** BEGIN DOCUMENT EXTRACT **
Guo Jia once travelled to Hebei to meet Yuan Shao, an influential warlord who controlled most of northern China at the time. He later told Yuan Shao's advisers Xin Ping and Guo Tu, "An intelligent adviser should be prudent when he chooses which lord he wishes to serve so that his lord will heed every piece of advice he gives. The adviser can then establish his reputation. Lord Yuan (Yuan Shao) wishes to mimic the Duke of Zhou by recruiting men of talent to serve under him but he does not know how to tap into their abilities. He focuses too much on unnecessary details and neglects the main points; he likes to listen to many ideas but is indecisive. It is difficult for him to save the Empire from its troubles and achieve hegemony over the various warlords!" Guo Jia then left Yuan Shao.

==Coming to serve Cao Cao==
Around the time, Cao Cao had a brilliant adviser, Xi Zhicai (戲志才), whom he appreciated greatly, but Xi died early. Cao Cao told another adviser Xun Yu, "Ever since Xi Zhicai died, I've been lacking someone whom I can form strategies with. I heard there are many talents in the Ru and Ying regions. Who can replace Xi Zhicai?" Xun Yu recommended Guo Jia to Cao Cao. Cao Cao and Guo Jia had a discussion on the affairs of their time, after which the former remarked: "This must be the man who will help me achieve greatness." Guo Jia also happily said, "He's truly the lord I wish to serve." Guo Jia was then appointed as a Libationer (祭酒) in the army of Cao Cao, who then held the position of Minister over the Masses (司空) in the Han imperial court.

===Evaluation of Cao Cao's advantages over Yuan Shao===
The Fu Zi recorded a detailed conversation between Guo Jia and Cao Cao, in which the former carefully pointed out ten advantages the latter had over Yuan Shao. Cao Cao asked Guo Jia, "Benchu (Yuan Shao) rules Ji, Qing and Bing provinces and has vast territories and large numbers of troops under his command. However, he has also been making offensive moves. I intend to attack him, but my forces are weaker than his, so what should I do?"

Guo Jia replied,
"Everyone has heard of the rivalry between Liu Bang and Xiang Yu. Liu Bang won by strategy; Xiang Yu was very powerful but he still lost to Liu Bang. Based on my observations, Yuan Shao has ten disadvantages while you have ten advantages. (Yuan Shao) may have many troops but they are useless.
** END DOCUMENT EXTRACT **
** BEGIN SUPPLIED INFORMATION **
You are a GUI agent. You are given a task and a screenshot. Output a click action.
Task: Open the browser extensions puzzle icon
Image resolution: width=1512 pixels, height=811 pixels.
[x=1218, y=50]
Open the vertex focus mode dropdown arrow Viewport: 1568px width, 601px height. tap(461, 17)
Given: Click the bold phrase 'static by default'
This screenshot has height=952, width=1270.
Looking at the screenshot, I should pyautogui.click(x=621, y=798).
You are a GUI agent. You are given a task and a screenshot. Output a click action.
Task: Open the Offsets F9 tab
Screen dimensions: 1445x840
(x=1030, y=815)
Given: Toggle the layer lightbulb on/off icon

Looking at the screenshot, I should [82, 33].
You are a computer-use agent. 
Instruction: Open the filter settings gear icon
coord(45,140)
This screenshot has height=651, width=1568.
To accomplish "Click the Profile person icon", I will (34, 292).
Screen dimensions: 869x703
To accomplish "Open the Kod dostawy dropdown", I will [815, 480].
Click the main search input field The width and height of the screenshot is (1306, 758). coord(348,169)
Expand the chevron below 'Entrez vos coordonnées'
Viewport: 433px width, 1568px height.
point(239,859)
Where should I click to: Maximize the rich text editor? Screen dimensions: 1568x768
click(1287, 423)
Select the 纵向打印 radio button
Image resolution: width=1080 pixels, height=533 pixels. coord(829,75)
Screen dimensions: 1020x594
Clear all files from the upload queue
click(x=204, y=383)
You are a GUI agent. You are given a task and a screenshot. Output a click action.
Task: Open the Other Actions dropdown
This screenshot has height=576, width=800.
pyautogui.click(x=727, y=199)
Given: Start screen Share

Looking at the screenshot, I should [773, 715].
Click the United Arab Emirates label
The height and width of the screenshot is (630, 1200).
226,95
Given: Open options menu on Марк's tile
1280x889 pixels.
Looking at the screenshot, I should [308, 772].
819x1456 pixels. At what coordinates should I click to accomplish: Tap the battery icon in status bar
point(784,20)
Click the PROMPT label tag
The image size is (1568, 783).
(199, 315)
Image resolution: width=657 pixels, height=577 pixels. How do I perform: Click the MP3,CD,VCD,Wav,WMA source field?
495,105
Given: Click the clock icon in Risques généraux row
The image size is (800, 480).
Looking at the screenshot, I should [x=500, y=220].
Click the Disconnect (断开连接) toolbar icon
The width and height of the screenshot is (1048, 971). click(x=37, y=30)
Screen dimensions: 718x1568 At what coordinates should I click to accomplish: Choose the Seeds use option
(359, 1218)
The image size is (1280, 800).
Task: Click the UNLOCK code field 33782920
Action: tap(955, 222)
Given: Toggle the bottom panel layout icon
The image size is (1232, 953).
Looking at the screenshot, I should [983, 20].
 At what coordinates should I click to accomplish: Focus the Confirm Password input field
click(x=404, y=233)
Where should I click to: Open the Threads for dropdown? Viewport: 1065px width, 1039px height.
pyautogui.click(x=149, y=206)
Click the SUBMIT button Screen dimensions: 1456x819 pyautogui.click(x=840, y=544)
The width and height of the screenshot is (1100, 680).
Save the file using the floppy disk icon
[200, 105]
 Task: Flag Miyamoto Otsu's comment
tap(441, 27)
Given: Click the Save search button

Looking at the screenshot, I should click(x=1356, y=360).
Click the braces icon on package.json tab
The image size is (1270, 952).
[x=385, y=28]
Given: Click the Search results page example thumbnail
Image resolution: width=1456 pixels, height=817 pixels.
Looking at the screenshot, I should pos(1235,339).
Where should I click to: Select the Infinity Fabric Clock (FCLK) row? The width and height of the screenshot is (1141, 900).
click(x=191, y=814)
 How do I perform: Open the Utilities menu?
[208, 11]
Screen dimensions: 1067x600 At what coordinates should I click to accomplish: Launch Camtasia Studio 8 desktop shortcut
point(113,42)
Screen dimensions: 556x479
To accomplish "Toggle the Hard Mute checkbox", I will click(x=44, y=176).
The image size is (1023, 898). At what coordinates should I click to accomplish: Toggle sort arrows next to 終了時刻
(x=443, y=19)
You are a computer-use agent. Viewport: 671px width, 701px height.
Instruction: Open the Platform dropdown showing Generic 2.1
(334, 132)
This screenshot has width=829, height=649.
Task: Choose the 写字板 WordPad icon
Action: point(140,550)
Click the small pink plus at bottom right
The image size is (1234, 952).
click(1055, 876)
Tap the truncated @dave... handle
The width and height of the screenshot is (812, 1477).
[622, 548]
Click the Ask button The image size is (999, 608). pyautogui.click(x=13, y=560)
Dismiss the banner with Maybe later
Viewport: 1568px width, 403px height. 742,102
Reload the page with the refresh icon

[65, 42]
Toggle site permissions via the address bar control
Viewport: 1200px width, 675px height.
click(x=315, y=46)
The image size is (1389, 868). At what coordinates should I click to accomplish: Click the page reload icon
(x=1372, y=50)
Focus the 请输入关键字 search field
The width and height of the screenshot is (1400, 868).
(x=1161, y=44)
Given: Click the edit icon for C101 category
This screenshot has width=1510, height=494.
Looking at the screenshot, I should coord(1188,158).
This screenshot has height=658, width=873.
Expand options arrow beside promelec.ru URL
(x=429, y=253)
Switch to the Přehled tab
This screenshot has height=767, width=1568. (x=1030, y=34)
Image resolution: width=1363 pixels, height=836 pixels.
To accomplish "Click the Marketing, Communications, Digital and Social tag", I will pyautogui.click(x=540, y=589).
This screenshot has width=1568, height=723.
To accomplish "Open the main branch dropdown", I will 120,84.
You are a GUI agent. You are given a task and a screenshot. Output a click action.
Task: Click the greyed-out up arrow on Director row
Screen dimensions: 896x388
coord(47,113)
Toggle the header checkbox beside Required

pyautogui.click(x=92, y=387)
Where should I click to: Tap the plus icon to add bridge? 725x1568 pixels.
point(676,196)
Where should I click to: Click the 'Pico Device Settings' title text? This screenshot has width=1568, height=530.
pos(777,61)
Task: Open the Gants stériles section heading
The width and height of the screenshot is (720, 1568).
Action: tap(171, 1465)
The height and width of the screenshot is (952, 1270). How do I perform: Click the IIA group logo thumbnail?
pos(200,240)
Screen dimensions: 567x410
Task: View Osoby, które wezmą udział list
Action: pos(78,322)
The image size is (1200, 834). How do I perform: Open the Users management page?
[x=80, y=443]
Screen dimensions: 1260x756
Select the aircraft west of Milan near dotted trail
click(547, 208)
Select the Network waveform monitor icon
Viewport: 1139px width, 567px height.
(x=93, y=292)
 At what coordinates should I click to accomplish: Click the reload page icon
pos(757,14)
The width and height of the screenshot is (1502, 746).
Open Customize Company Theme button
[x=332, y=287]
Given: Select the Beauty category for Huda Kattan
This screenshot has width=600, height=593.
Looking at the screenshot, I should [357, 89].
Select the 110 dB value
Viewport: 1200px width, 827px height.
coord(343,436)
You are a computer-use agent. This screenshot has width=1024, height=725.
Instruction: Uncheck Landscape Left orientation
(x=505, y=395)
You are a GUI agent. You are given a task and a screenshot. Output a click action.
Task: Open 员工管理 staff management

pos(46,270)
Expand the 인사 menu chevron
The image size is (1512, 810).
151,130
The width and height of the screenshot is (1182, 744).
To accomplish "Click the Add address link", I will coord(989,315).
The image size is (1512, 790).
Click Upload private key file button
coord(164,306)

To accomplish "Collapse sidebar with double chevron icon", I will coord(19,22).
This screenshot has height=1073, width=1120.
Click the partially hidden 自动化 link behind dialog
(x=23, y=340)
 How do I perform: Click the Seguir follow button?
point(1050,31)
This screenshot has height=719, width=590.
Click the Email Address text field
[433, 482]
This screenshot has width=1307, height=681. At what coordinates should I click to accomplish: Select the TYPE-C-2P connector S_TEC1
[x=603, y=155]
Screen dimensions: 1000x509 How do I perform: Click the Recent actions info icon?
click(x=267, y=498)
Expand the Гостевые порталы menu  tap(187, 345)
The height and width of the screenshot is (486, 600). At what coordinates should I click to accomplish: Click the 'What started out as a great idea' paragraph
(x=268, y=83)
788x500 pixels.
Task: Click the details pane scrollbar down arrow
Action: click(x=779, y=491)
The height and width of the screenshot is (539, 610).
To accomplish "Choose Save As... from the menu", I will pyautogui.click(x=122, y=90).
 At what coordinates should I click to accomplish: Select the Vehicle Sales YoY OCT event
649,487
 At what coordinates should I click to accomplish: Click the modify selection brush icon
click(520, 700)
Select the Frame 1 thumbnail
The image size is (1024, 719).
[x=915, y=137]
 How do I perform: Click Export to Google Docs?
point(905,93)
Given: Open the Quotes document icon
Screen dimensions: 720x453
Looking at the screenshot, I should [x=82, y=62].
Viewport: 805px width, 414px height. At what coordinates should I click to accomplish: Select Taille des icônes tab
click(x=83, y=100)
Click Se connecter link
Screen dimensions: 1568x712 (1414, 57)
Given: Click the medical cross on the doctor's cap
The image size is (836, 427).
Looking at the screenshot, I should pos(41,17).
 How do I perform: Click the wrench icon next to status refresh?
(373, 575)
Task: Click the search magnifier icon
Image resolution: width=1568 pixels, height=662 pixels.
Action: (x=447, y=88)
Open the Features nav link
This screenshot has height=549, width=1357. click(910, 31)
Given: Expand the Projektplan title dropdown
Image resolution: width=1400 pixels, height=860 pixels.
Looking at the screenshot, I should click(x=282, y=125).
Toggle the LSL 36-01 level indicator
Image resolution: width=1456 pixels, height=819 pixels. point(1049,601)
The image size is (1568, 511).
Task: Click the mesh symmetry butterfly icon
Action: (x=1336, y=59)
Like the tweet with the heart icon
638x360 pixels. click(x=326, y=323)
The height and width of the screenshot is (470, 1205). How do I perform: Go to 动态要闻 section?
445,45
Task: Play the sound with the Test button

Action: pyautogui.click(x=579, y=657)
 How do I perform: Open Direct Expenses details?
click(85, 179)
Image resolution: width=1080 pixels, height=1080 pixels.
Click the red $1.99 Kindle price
** END SUPPLIED INFORMATION **
(SET PROBLEM) In the text about Guo Jia, which adviser recommended Guo Jia to Cao Cao?

(FINAL ANSWER) Xun Yu